Is Taproot development moving too fast or too slow?
Speakers: Greg Maxwell
Date: July 20, 2020
Transcript By: Michael Folkson
Tags: Taproot, Soft fork activation
Taproot has been discussed for 2.5 years already and by the time it would activate it will certainly at this point be over three years.
The bulk of the Taproot proposal, other than Taproot itself and specific encoding details, is significantly older too. (Enough that earlier versions of our proposals have been copied and activated in other cryptocurrencies already)
Taproot’s implementation is also extremely simple, and will make common operations in simple wallets simpler.
Taproot’s changes to bitcoin’s consensus code are under 520 lines of difference, about 1/4th that of Segwit’s. Unlike Segwit, Taproot requires no P2P changes or changes to mining software, nor do we have to have a whole new address type for it. It is also significantly de-risked by the script version extension mechanisms added by Segwit. It has also undergone significantly more review than P2SH did, which is the most similar analogous prior change and which didn’t enjoy the benefits of Segwit.
Segwit went from early public discussions to merged in six months. So in spite of being more complex and subject to more debate due to splash back from the block size drama, Segwit was still done in significantly less time already.
Taproot has also been exceptionally widely discussed by the wider bitcoin community for a couple years now. Its application is narrow, users who don’t care to use it are ultimately unaffected by it (it should decrease resource consumption by nodes, rather than increase it) and no one is forced to use it for their own coins. It also introduces new tools to make other future improvements simpler, safer (particularly Taproot leaf versions), and more private… so there is a good reason that other future improvements are waiting on Tapoot.
To the extent that we might delay Taproot because we could instead deploy a more advanced version: Taproot is already cut down from a more advanced version which included signature aggregation, generalized Taproot (G’root), and more advanced signature masking (NOINPUT). A decision was made to narrow the taproot proposal because the additional ideas, while clearly very valuable, had research risk and the technical community also felt that we would learn a lot from in-field use of Taproot by users.
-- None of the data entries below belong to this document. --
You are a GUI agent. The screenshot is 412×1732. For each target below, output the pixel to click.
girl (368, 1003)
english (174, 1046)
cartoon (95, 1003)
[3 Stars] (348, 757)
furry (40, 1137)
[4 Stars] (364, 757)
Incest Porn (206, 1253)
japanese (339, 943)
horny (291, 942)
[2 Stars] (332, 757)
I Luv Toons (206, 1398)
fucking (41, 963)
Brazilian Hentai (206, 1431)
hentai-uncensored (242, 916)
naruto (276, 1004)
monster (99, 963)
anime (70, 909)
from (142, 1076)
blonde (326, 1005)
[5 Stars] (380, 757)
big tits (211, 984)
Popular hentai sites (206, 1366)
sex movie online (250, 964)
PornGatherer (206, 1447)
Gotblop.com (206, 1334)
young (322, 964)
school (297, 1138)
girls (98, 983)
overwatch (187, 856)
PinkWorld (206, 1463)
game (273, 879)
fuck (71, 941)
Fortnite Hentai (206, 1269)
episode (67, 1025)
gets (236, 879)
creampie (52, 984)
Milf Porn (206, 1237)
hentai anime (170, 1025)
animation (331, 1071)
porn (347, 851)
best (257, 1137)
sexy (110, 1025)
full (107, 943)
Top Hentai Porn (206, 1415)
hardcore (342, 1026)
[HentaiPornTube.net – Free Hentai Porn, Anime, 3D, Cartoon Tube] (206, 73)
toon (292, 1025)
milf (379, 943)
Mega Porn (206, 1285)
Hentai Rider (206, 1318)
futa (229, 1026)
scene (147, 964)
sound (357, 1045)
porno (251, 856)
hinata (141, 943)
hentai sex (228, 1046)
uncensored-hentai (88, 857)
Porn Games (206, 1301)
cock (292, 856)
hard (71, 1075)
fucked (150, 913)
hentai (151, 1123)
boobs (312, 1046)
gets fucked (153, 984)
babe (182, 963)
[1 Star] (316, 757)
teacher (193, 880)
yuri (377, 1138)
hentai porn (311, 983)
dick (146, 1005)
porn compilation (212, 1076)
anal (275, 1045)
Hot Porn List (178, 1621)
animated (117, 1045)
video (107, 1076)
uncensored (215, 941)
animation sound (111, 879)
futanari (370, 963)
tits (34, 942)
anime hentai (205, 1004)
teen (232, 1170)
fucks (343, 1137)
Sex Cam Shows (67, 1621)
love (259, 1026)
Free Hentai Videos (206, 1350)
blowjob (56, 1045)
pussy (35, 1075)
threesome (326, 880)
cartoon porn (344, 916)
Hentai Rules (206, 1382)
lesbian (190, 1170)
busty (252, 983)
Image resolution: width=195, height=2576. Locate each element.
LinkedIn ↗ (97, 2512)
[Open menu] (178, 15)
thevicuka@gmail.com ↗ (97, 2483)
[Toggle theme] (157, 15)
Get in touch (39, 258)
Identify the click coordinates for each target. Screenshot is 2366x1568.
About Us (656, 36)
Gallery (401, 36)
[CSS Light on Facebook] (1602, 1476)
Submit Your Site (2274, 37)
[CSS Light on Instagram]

So Taproot has already been narrowed to a small useful logical unit and additional improvements aren’t being worked on and would violate the intentional design of keeping it minimal.
Moreover, I believe the discussion about Taproot is essentially complete. It’s been extensively reviewed and analyzed. People want it. No major arguments against it have been raised. At this juncture, additional waiting isn’t adding more review and certainty. Instead, additional delay is sapping inertia and potentially increasing risk somewhat as people start forgetting details, delaying work on downstream usage (like wallet support), and not investing as much additional review effort as they would be investing if they felt confident about the activation timeframe. It’s also delaying work on subsequent technology like signature aggregation, G’root, and other things.
I’m all for taking things slowly and deliberately. But I think we have, especially given the narrowness of this change. No matter how slowly something goes someone could always say “but it could be done slower”– but slower is only better up to a point and beyond that slower is worse even if you totally disregard the fact that applications that would benefit from Taproot aren’t getting the benefit.